## DATA EXTRACTS
————————

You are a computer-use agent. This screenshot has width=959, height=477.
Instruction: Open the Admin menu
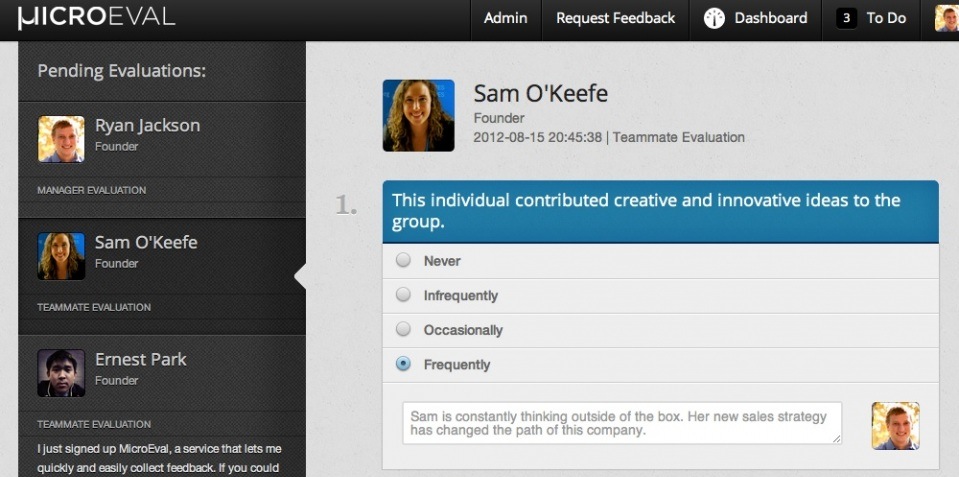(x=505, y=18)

————————

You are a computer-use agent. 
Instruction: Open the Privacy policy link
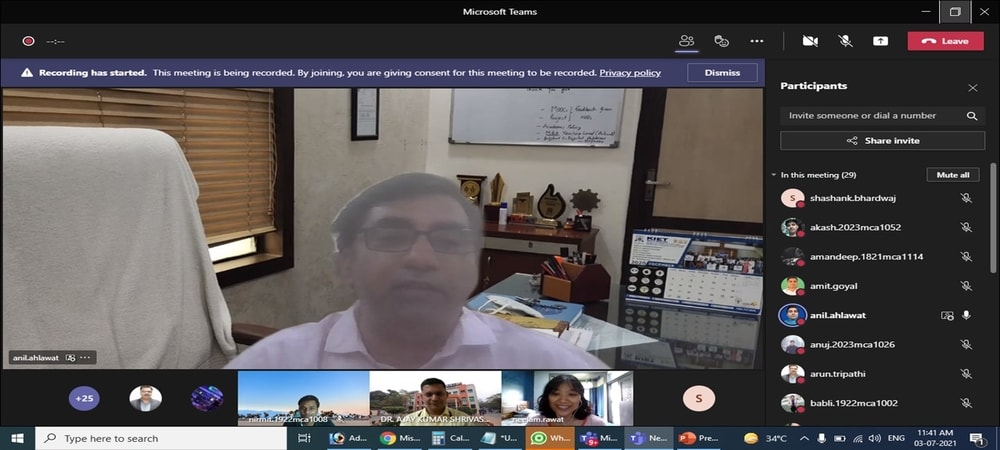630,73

————————

## HOW TO COMPLETE THIS TASK
Note each line above that holds "computer", then copy all of them.

## SOLUTION TO THIS EXERCISE
You are a computer-use agent. This screenshot has width=959, height=477.
You are a computer-use agent. 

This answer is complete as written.